◆ Try it ◆
When you reach the line containing "Click into the Info text field", start transcribing exactly and continue through the last line of the data, skipping every picture.

==== Source material

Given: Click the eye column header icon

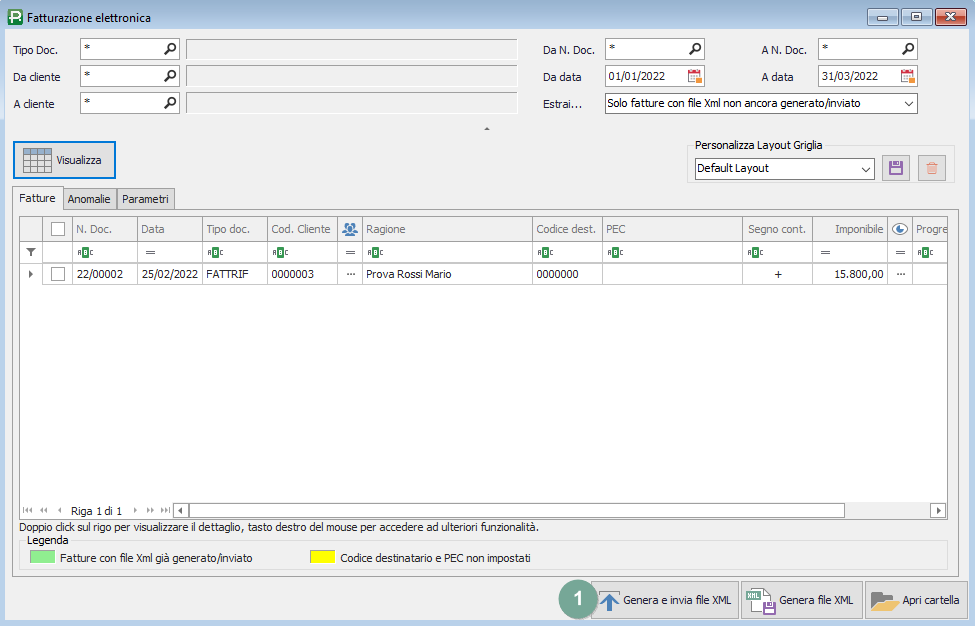Looking at the screenshot, I should click(x=899, y=229).
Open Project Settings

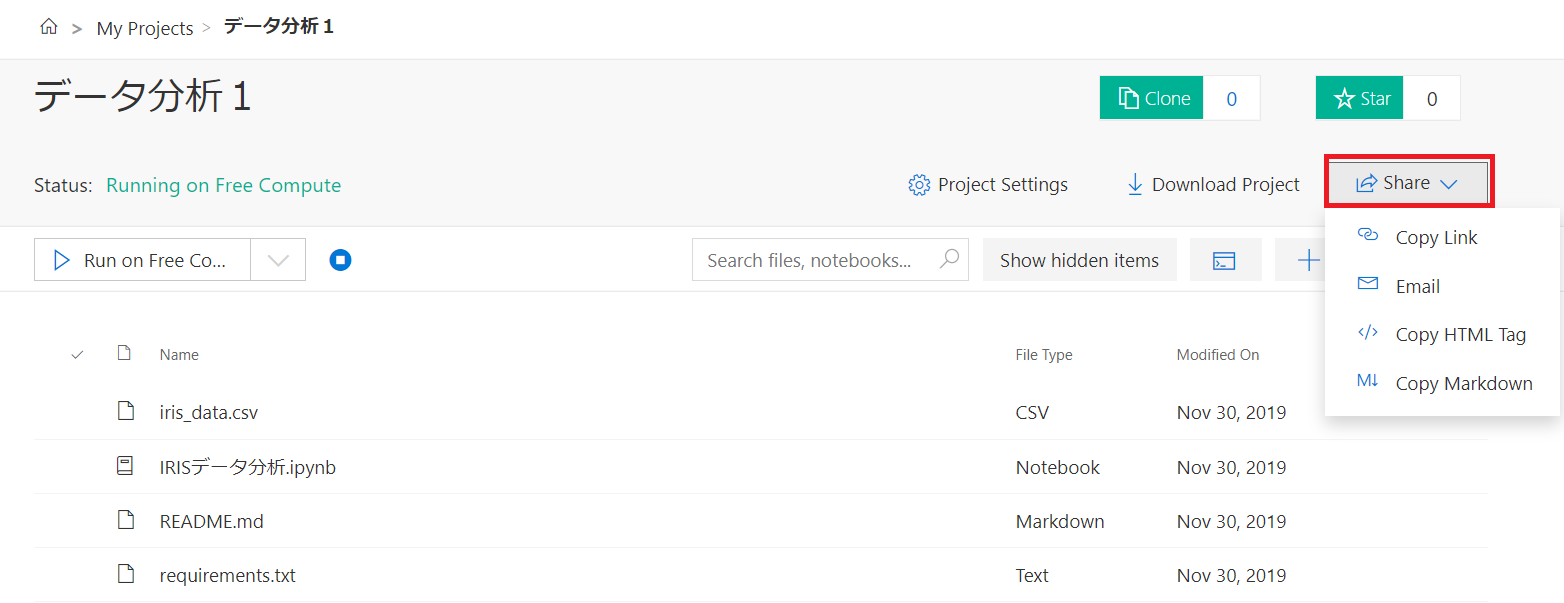click(988, 185)
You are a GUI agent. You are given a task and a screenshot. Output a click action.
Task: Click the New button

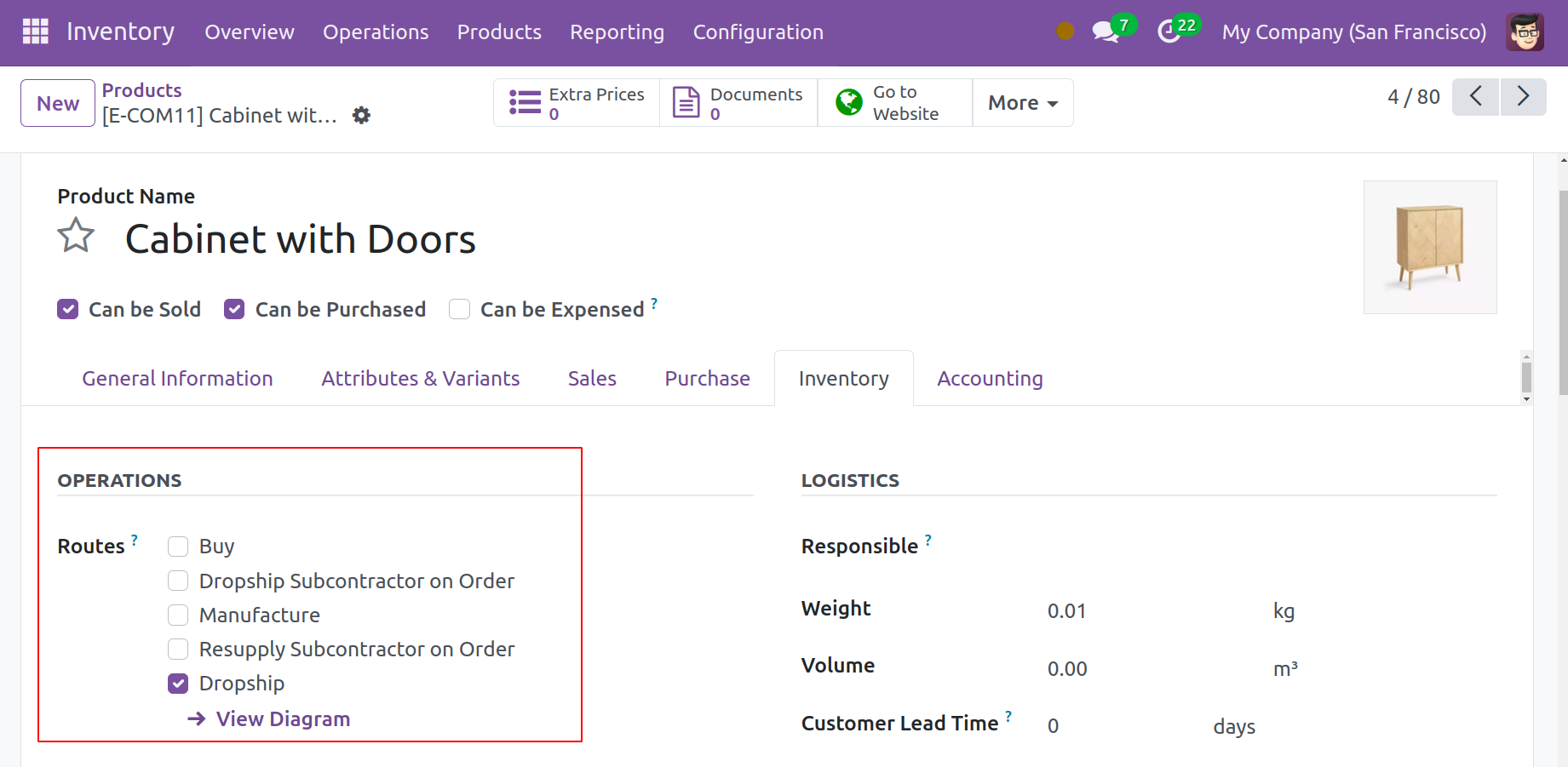[58, 103]
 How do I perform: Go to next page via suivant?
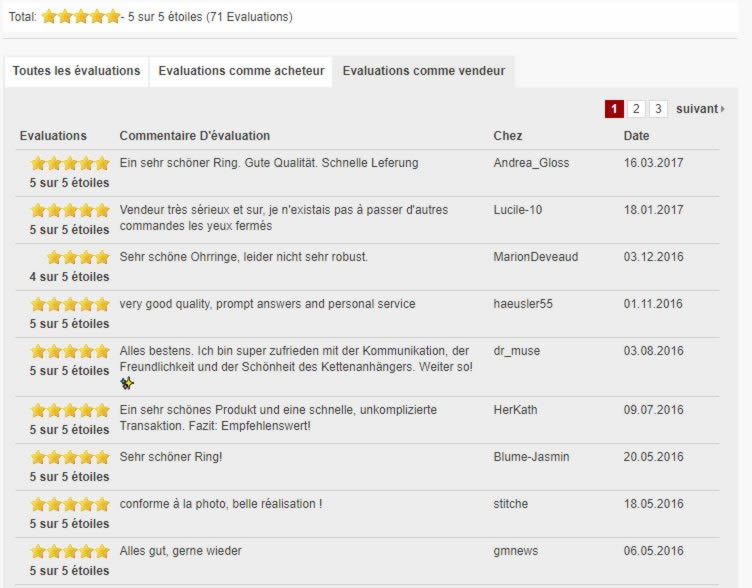700,109
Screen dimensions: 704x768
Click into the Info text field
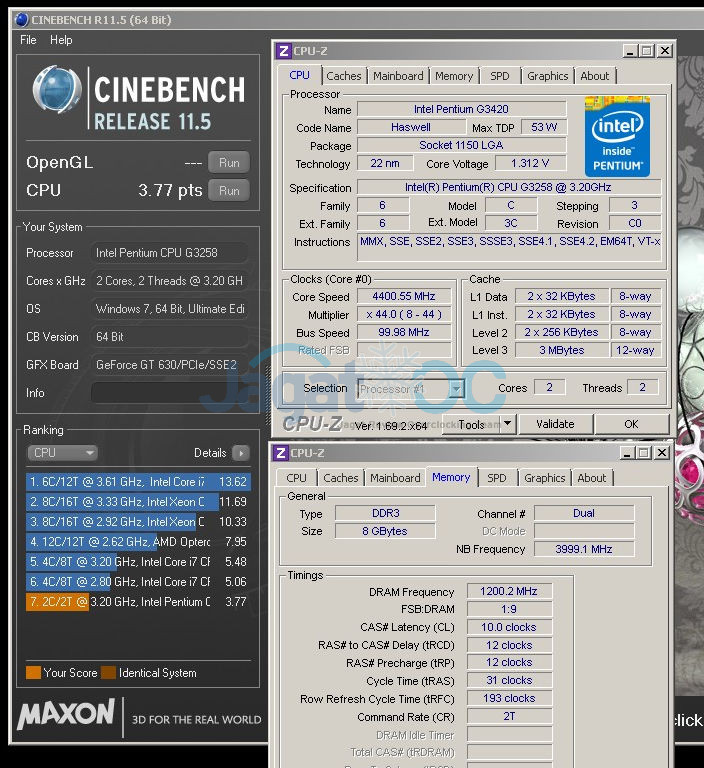point(170,393)
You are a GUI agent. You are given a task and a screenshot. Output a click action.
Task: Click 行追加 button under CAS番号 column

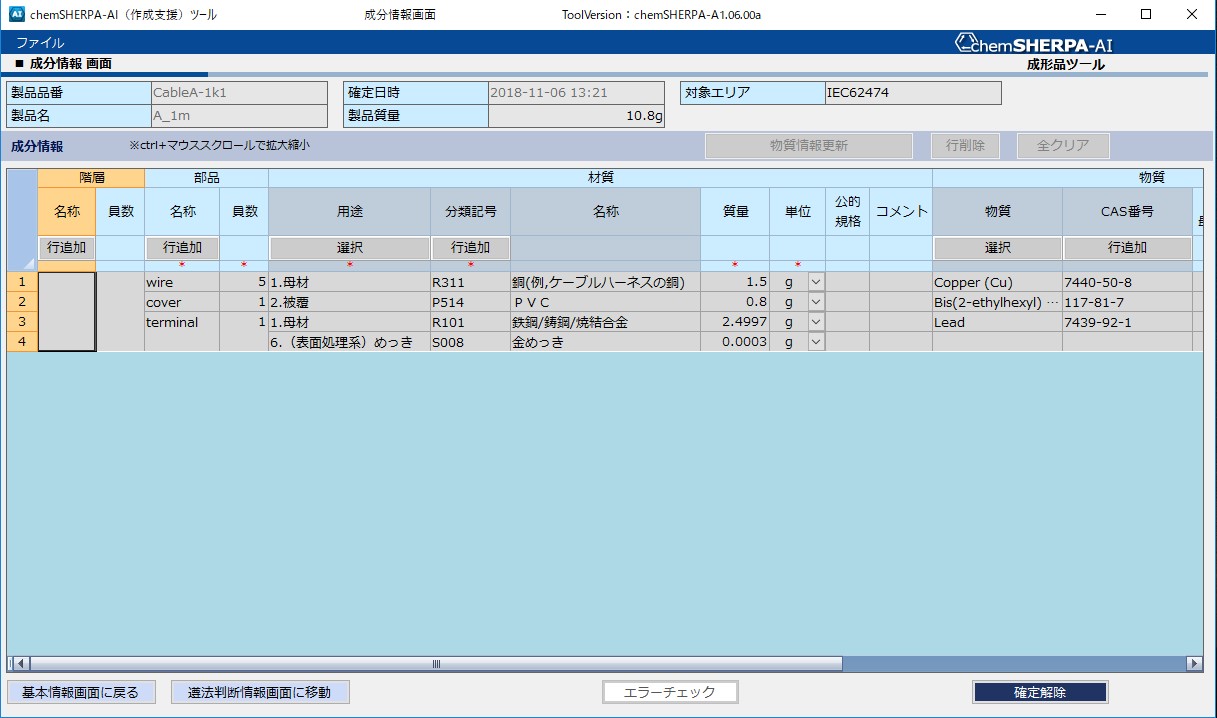tap(1127, 248)
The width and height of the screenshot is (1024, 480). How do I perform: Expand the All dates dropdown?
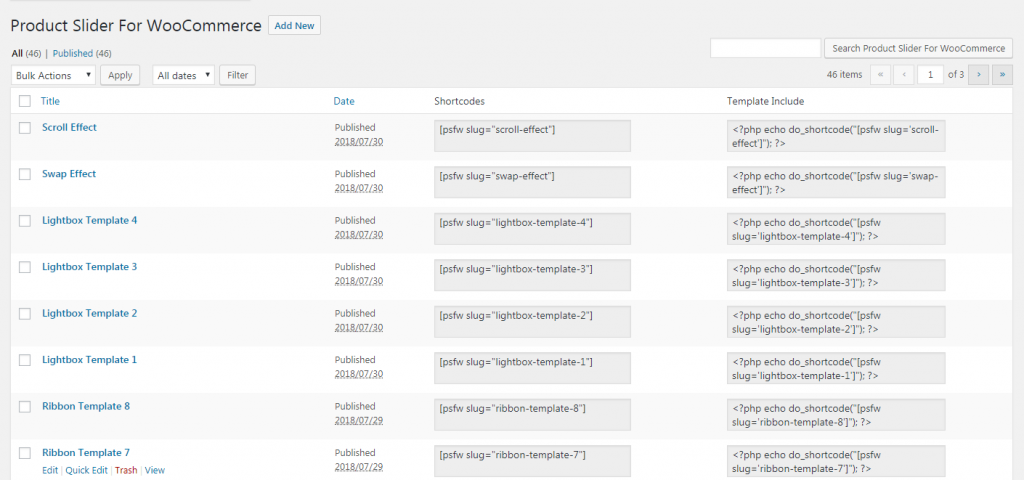pos(184,75)
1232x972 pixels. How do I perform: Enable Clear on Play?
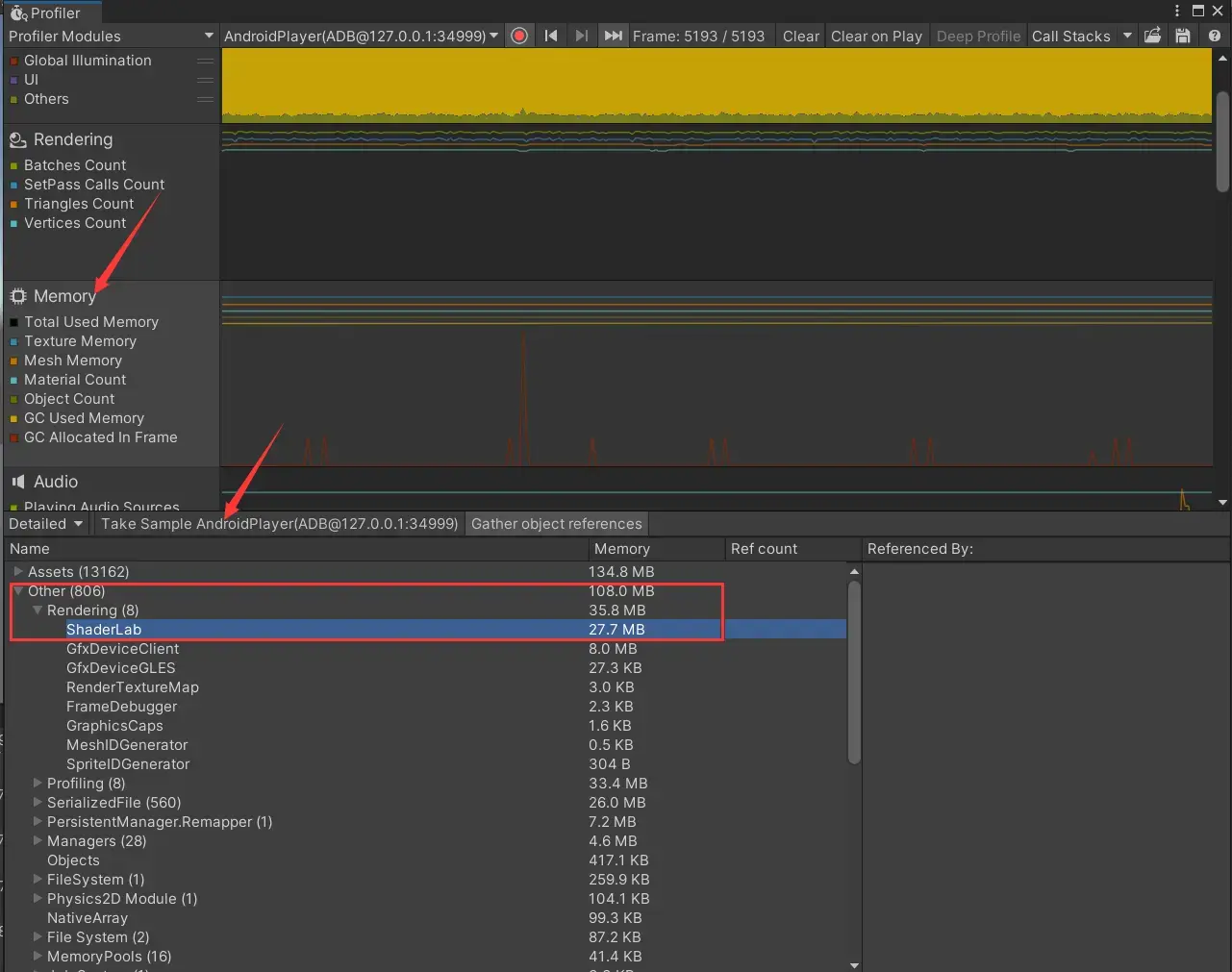coord(876,36)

========

◆ Solution to this exercise ◆
Click into the Info text field
point(170,393)
You are a GUI agent. You are given a task and a screenshot. Output a click action.
Task: Click 行追加 button under CAS番号 column

tap(1127, 248)
The width and height of the screenshot is (1024, 480). How do I perform: Expand the All dates dropdown?
pos(184,75)
1232x972 pixels. How do I perform: Enable Clear on Play?
coord(876,36)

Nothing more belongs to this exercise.